SA BIA DE SA MENA": ESCURSIONE SUL PRIMO CAMMINO MINERARIO IL 29 APRILE TRA GUSPINI, SCIRIA E MONTEVECCHIO

le miniere di Montevecchio

di Sandro Renato Garau

ore 8.00: raduno ingresso fornaci Scanu

ore 9.00: partenza

ore 12.00: arrivo previsto a Montevecchio

pranzo al sacco a cura dei partecipanti

rientro libero

Si prega di munirsi di dotazione da trekking

 

 

Il grandioso giacimento filoniano che si estende per circa 10 Km, in direzione E-W, da Sciria a Gennamari, passando per Montevecchio e Ingurtosu, poneva, fin dalle origini, immensi problemi di viabilità.

Infatti non solo era difficoltoso raggiungere i numerosi punti di lavoro distribuiti lungo il filone mineralizzato, ma anche rifornirli di materiali e attrezzature, oltre che portare via il minerale prodotto.

Per questo Giovanni Antonio Sanna già nel 1849, tra le prime opere “…fece ampliare la mulattiera che da Guspini saliva alcolle di Genna Serapis…”, che è certamente questa, conosciuta poi come ‘Sa bia de sa mena’. Essa è stata la sola via percorribile dai carri a buoi fino al 1867, quando fu costruita l’attuale strada asfaltata, che diventò poi un tratto della Strada provinciale 66. A ricordo dell’opera, alla periferia di Guspini, al suo raccordo con la Strada statale 126, fu posto il cippo conosciuto come “Sa Boccia”.

In origine e fino al 2000, ‘Sa bia’ lasciava il paese dalla sua periferia nord-ovest sul prolungamento dell’ultima diramazione verso sinistra della via Montevecchio; in quell’anno, tra il Comune e la Ditta Scanu, si concluse la trattativa per uno scambio di territorio che ha portato alla situazione attuale.

Oggi la strada inizia dall’ampio spazio antistante l’ingresso della fabbrica di laterizi, appena fuori paese, sulla Guspini-Montevecchio, ed incontra l’antico tracciato dopo poche centinaia di metri, a sud di Cuccureba.

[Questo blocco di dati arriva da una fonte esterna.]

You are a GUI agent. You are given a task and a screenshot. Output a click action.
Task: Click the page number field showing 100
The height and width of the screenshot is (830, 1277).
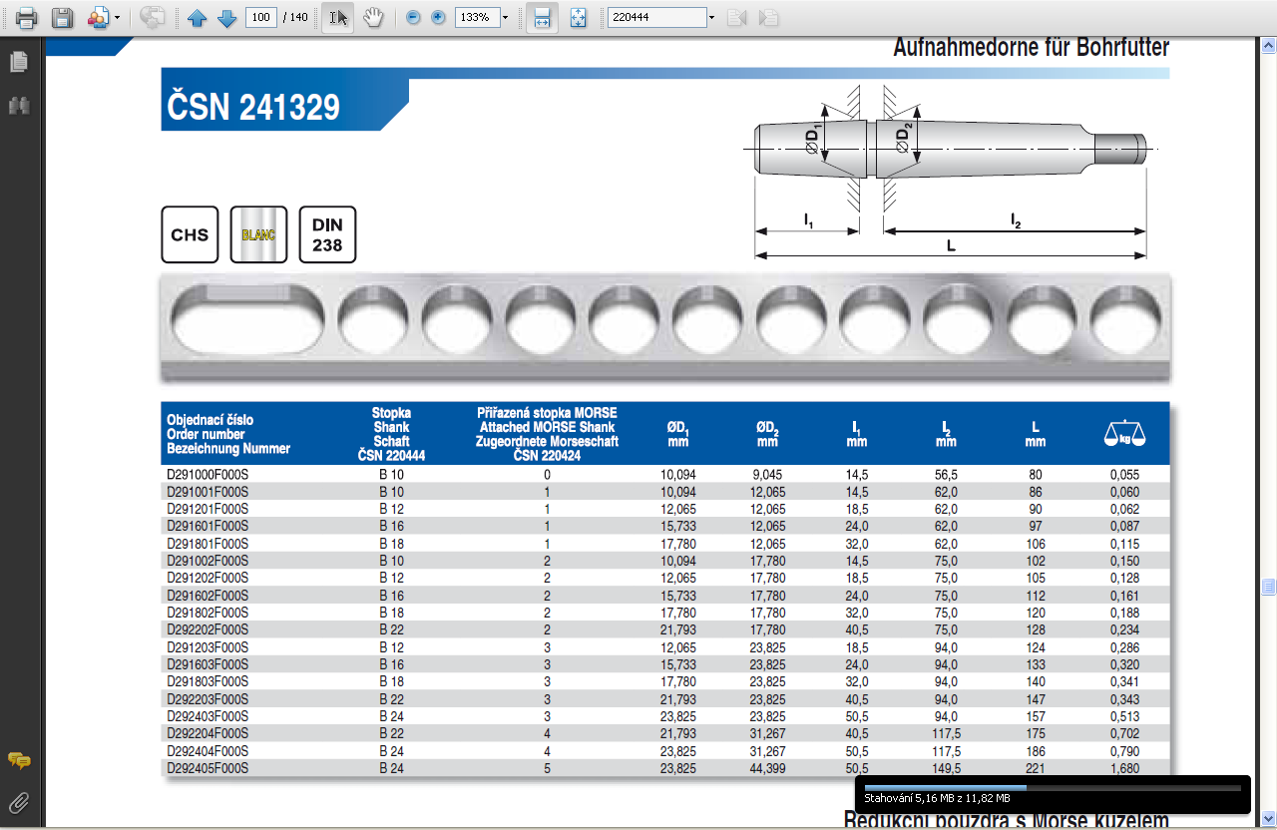click(x=261, y=18)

Da qui prosegue verso Perd’e Quaddu per giungere poi a Casa Ortu, posta alla confluenza della valle Roia Sarpas in un’ampia conca chiusa verso Nord dal colle di Sedda Orbadas.

Proseguendo verso Ponente, in salita, si giunge a Genna Miseris, quota 262 slm, da dove si può ammirare in un ampio panorama, la Diga Fanghi, parte del complesso di Pozzo Sartori e della Laveria Principe, e oltre, verso N-W, le creste basaltiche di Struvoniga e Punta Pubusinu.

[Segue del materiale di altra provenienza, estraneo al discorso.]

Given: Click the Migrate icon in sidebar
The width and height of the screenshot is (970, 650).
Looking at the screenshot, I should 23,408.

Il sentiero, scorrendo ora in dolce pendenza sul versante settentrionale delle colline di Cuccuru Torru, ci porta in breve a Sciria da dove in origine, proseguivano altre vie che, passando per Sant’Antonio e Piccalinna, portavano al Colle di Gennas Serapis e da lì ai punti di lavoro verso Ponente.

Questa via testimonia l’epopea mineraria. Attraversa un territorio oggi ben antropizzato fino alla località Perda Quaddu.

Esso, infatti, oltre alla fabbrica Scanu, ospita diversi allevamenti di ovini, orti e oliveti ben curati.

La vegetazione, ancora compromessa da un incendio dell’agosto, è composta da numerose essenze tipiche del territorio: domina la sughera, ma abbonda anche il mirto, il lentisco e la fillirea. Non manca il cisto, la ginestra, l’erica, l’alaterno ed il fico d’india nel suo uso consueto, in siepi. E’ scarsa la presenza di leccio e corbezzolo. Le specie prative offrono bellissime fioriture stagionali. Tempo di percorrenza: due ore circa.

La seconda parte del percorso che da Sciria ci porterà al colle di Genna Serapis in un’ora circa, inizia dalla SP 66

toccando subito la massicciata della vecchia ferrovia (1878), che si percorre per un centinaio di metri prima di aggirare l’imponente sbarramento della Diga Fanghi. Risalendo Rio Struvoniga si giunge ad un pianoro che un tempo ospitava i prigionieri della Grande guerra, il così detto “Campo prigionieri” e quindi al villaggio di Piccalinna, dove si innesta sul già citato antico tracciato.

Questo permette di osservare un paesaggio vario e interessante, con la vista da Nord della flottazione Principe Tommaso e del Pozzo Sartori; il sentiero entra poi nel bosco e nella pineta che ci accompagnano fino al centro abitato.